Part of an old futon cover.
Early 1900s
Fabric 100% Cotton Homespun, Hand Loomed, Vegetable Dyes.
13 inches X 2.5 feet
34 X 75 cm
Medium-Thin fabric
Very Good Condition, no holes, no spots. Irregular dye marks Uneven dyeing in the brown areas.

We washed & ironed this textile and it is ready to use in your project or to hang as wall art.

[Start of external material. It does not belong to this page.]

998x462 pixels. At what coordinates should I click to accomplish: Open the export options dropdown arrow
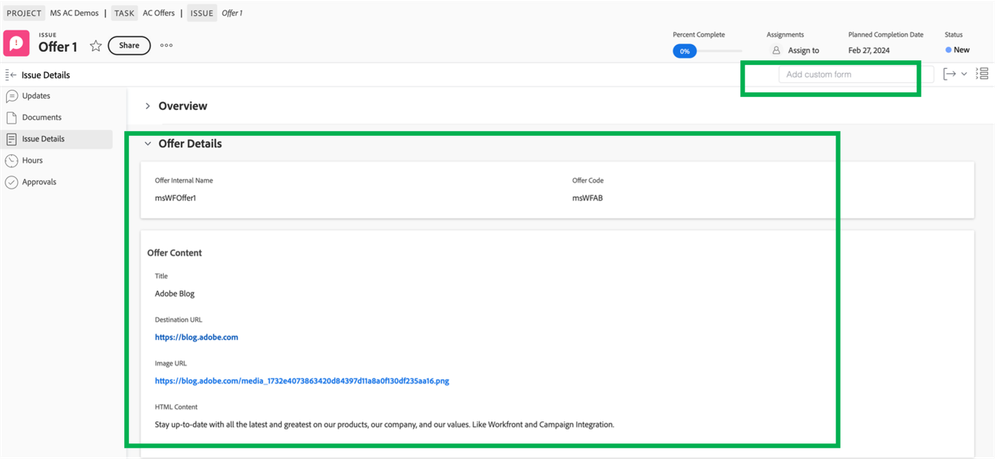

Comment Japanese Sarasa has its origins in the 17th century and the term is derived from the Portuguese word for calico. During the Edo Period, Portuguese traders introduced cotton calicos from India into Japan where these beautiful, exotic fabrics quickly became enormously popular among wealthy samurai and merchant classes. These calicos, with vivid colors and striking abstract geometrics, were very distinctive to the Japanese eye when compared with traditional cotton and hemp indigo fabrics. Indian calicos were expensive and small pieces were used to make valuable and colorful items like bags for tea ceremonies, tobacco cases and pouches. The Japanese easily replicated the hitherto expensive Indian calicos into their own style and production techniques. Japanese textile makers applied their indigenous katazome (rice paste resist dyeing and stencils) textile printing skills to making sarasa, characterized by shades of kakishibu (madder, reds and browns) with distinctive Japanese floral designs and geometric shapes. As domestic sarasa became widely produced it became a standard for wider use among the Japanese population.